**TASK DETAILS**. Please filter the listing for the string "Given" and copy each matching line.

**MATERIAL FOR THIS EXERCISE**.
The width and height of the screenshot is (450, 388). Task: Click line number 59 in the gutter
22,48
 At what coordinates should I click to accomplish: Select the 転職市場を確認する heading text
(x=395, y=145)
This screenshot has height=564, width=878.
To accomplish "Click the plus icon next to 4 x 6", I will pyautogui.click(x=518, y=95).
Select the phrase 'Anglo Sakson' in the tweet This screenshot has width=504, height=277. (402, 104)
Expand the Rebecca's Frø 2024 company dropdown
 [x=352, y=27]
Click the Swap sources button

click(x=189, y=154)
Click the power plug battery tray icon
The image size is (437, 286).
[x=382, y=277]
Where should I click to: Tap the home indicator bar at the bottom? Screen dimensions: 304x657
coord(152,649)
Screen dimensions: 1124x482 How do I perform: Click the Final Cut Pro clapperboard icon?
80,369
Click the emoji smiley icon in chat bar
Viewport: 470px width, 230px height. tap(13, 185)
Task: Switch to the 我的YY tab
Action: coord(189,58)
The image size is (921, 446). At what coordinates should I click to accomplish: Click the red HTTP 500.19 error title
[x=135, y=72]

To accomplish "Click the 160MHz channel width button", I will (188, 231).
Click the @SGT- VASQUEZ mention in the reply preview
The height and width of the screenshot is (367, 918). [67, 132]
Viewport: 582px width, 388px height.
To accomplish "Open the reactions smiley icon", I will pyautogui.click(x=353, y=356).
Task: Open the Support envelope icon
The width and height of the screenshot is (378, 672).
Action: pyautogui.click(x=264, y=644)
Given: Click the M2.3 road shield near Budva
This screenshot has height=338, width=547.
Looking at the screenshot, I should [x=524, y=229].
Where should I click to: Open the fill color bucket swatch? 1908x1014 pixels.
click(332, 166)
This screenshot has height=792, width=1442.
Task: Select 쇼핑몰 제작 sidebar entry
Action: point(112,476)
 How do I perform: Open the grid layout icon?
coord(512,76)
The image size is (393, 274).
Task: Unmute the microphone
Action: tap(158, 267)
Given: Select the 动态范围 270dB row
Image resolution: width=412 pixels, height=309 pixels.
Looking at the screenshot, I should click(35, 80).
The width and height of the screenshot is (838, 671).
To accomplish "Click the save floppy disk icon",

**SOLUTION**.
Given: Click the M2.3 road shield near Budva
Given: Select the 动态范围 270dB row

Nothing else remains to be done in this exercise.